*SELECTED EXCERPT*:
Today I ran out of pages in my notebook and started a new one. I was so proud that I trotted off to the Thai restaurant for a bowl of masaman curry with tofu. (Hot damn. That broth is the nectar of the gods.) I sat at my usual table with the fresh notebook and a cup of jasmine tea and felt satisfied with my progress for the first time, this time around.
It’s silly, I suppose, to offer myself a reward for something as unremarkable as a filled-up spiral notebook, but the more time I spend writing, the more I realize that 90% of the process is about tricking myself into writing anything at all. Every project is like learning to write all over again; what motivated me last time is hopelessly ineffective with the new work, and it seems that none of the methods I arrived at so painfully are of any use at all. My drafts are messy fragments of scenes and scraps of dialogue, all scratchy and with the words misspelled, and sometimes I look at what I’ve got and think, How will this ever be a book? I peer around at the writers who work so much more quickly than I do, and wonder how they manage and what’s wrong with me that I can’t. I read finished books that thrill and delight me, then go back to my scrap pile and consider a new career in waffle-making or underwater photography.

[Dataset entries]
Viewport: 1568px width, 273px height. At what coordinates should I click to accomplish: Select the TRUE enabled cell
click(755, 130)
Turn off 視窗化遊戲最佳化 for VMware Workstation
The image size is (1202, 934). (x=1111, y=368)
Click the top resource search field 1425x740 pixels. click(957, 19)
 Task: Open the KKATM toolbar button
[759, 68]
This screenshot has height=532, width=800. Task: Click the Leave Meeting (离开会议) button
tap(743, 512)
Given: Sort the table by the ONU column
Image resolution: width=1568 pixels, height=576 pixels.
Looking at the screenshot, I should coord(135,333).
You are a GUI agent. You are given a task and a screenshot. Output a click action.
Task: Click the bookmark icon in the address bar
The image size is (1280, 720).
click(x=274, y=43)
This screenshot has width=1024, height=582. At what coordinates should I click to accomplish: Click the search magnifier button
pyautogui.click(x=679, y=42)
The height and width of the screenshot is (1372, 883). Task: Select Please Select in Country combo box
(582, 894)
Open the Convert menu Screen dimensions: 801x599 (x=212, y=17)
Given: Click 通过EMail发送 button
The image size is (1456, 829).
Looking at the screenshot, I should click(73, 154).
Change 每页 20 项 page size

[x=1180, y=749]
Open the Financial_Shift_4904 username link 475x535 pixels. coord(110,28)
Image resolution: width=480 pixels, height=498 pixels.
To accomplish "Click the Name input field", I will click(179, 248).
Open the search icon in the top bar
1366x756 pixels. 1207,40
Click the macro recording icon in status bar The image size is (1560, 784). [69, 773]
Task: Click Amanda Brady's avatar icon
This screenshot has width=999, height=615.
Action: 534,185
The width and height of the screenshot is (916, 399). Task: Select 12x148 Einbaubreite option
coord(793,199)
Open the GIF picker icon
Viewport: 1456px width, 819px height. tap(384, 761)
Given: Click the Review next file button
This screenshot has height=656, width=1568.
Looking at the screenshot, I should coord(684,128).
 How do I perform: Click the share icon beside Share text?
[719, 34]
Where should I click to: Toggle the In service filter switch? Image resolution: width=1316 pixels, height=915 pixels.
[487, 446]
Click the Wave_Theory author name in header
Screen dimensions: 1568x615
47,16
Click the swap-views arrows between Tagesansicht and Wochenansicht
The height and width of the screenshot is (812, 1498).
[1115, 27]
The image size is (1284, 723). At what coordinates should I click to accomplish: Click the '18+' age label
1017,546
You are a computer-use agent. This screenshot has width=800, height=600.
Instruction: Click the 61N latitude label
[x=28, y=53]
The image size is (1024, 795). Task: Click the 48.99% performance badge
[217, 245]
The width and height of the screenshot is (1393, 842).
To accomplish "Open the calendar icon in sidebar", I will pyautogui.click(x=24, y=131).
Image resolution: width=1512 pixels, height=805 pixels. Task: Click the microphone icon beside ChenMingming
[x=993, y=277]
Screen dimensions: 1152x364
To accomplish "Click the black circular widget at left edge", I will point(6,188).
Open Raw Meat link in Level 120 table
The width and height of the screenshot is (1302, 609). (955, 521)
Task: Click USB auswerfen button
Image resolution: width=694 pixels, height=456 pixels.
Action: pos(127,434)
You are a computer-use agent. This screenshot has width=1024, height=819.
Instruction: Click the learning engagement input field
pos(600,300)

*REQUIREMENT 1*:
In the passage about the filled notebook, what did the writer order at the Thai restaurant?
*REQUIREMENT 2*:
Carry on the passage about the filled notebook, starting right after its last sentence.
The material is not needed here.

*EXERCISE OUTPUT 1*:
A bowl of masaman curry with tofu.

*EXERCISE OUTPUT 2*:
(Drew’s sister says that after reading this blog, she has decided never ever to try to write. My friends, we’ve saved her.)
However, one lesson has finally gotten through: Writing is always going to be like this for me. It’s always gonna be a fucking mess. But if I keep going, adding to the mess and cleaning it up, despairing of progress and then filling a notebook, eating my heart out for all the things I can’t do, then doing the best I can, eventually something will come of it.
This is just how it goes.
What do you know about writing?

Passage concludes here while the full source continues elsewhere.